I imagined I would have time to shower (although that thought quickly disappeared). I imagined my two sweet angels would laugh and play while I cleaned the house. My husband would come home and kiss me on my cheek as I finished last minute preparation on the lovely roast and homemade garlic mashed potatoes. I would put my bouncing baby boy in his jumper and my then precious two-year old would sit quietly and eat her peas. Okay, so by now you can see, I had quite the imagination!
Truth be told, my fairytale household was anything but a fairytale. My house was spotless, but only while I was dreaming in my sleep. With my husband working six days a week and no family close by to come and relieve me for a couple of hours, I was in the trenches! My home was a complete disaster. On any given day you would find dishes piled high and quite possibly a few diapers that were waiting to be tossed in the trash (but the trash was usually full). I was lucky if I could get a Hamburger Helper on the table by the time my husband walked in. My unfinished laundry was daunting and my mountains of paperwork and bills were all in a big pile marked ‘to-be-filed’. My son was colicky the first six months and that definitely didn’t help matters. And a shower… yeah, right! I was happy if my pajamas matched.
Then we had baby number three. Oh, yes, maybe I was imagining bliss would start with three. You can imagine the look of concern when my husband and I announced baby #3 was on his way. I think everyone must have thought we were completely out of our minds. And I won’t lie- at times I think we were!
Now imagine a newborn, a two-year old, and a four-year old. And unlike a commander in an army, there was no way to radio back up. At that time it felt like any event or outing was a major production. To leave the home I needed to be very organized. I can tell you right now, I was not. I needed to have snacks pre-packed, bottles ready in hand, extra outfits, Sippy cups fully loaded, diaper bag with all the basic necessities, and of course, my fully un-automatic double-wide stroller. Not to mention only leaving during certain hours to ‘try’ and maintain nap schedules! At times I felt like it might have been easier to just enlist in the army.
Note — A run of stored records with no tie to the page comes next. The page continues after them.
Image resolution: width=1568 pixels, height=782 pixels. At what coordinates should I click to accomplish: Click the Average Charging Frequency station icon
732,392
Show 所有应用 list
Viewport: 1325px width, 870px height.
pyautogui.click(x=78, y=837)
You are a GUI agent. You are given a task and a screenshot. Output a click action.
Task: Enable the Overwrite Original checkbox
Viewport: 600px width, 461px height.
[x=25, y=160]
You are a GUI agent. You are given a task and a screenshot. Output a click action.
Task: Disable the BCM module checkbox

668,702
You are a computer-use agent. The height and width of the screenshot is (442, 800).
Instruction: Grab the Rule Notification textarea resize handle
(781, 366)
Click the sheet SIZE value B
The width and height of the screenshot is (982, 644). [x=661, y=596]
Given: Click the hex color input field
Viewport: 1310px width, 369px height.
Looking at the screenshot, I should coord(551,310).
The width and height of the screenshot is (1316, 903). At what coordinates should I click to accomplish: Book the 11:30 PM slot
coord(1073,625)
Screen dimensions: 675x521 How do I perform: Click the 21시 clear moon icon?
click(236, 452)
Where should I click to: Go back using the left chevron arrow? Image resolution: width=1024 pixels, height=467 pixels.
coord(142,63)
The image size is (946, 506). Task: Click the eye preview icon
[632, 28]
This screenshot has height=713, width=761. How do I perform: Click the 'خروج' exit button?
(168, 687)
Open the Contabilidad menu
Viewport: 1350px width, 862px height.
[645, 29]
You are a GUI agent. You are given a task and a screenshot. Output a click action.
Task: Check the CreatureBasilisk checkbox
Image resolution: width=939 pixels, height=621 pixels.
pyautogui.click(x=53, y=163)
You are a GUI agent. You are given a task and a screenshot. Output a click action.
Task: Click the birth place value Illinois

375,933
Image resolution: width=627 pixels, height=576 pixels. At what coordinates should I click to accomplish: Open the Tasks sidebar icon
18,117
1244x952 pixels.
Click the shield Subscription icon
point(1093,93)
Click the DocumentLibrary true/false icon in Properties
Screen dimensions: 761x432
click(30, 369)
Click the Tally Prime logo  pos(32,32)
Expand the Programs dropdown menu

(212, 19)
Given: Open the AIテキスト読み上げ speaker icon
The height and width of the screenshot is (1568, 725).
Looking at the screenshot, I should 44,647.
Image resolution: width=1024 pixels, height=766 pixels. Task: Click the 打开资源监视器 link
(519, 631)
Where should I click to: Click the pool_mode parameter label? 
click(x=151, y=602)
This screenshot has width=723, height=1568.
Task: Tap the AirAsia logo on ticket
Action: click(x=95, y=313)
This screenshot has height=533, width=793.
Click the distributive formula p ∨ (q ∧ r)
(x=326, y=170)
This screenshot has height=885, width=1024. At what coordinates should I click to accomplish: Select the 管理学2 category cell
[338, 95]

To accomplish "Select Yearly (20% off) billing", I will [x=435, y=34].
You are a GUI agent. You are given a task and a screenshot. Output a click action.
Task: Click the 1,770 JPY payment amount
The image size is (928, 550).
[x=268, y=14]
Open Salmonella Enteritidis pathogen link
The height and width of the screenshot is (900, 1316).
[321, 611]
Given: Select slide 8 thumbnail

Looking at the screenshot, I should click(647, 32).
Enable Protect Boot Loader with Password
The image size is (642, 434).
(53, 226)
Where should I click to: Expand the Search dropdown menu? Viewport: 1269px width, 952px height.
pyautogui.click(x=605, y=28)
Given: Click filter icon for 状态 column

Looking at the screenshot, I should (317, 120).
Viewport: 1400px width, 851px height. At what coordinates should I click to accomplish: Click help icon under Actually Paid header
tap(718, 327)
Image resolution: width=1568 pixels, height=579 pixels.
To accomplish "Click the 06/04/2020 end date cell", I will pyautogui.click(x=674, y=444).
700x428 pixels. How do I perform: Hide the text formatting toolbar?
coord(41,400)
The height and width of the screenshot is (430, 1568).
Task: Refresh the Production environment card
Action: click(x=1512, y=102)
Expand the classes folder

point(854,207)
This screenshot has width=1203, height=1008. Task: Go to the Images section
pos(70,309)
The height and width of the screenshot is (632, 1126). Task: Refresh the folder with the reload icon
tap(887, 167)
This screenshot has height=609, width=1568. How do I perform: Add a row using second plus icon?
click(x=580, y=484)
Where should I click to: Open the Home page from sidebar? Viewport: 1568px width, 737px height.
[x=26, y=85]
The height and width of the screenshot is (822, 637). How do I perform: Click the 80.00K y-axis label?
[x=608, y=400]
My kids are now ten, twelve, and fourteen. Thankfully, all my years of imagining a picturesque “Leave it to Beaver” life have all but vanished. I think sometimes we all have unrealistic imaginations on what this parenting thing is all about. As I look back on those younger years I will be the first one to admit that they were messy at times. But I wouldn’t trade any of it. Those weren’t just growing years for my little ones, those were also growing years for me. I grew in my faith, I grew as a person, and thankfully, I grew as a mom. And, as one might imagine, I also grew in patience.
I think back and laugh as I remember two out of three screaming in the car as I raced just to make it home. I look at my scrapbooks and see all the days that we did enjoy. We did make it to the zoo (a lot). We did the museums and the aquariums and we actually really did enjoy most of it! And guess what? I, no, we, survived. And not only did we survive, we made beautiful memories right there in the middle of the messes. If I could blow fish one more time on their bellies, I would. If I could kiss their little feet one more time (without being stinky), I would in a second. If I could hold them in my arms until we both stopped crying, I just might. But I can’t. So instead of living with ‘if I could’, I’m going to be at peace with ‘I’m glad I did’.
Parenting isn’t for the faint of heart. I imagine it’s for those of us that are in it for the long haul; for those of us that accept the messy with the beautiful. Parenting is for those of us that realize that there is no such thing as perfect and that sometimes we will be called to give and give and give and accept nothing in return. I imagine that sometimes parenting will be painful, but that pain will be nothing in comparison to the joy of seeing my children live a full life of their own someday. I imagine for them one day, that they too will have their own beautiful messes, and all will be as it should be. I imagine.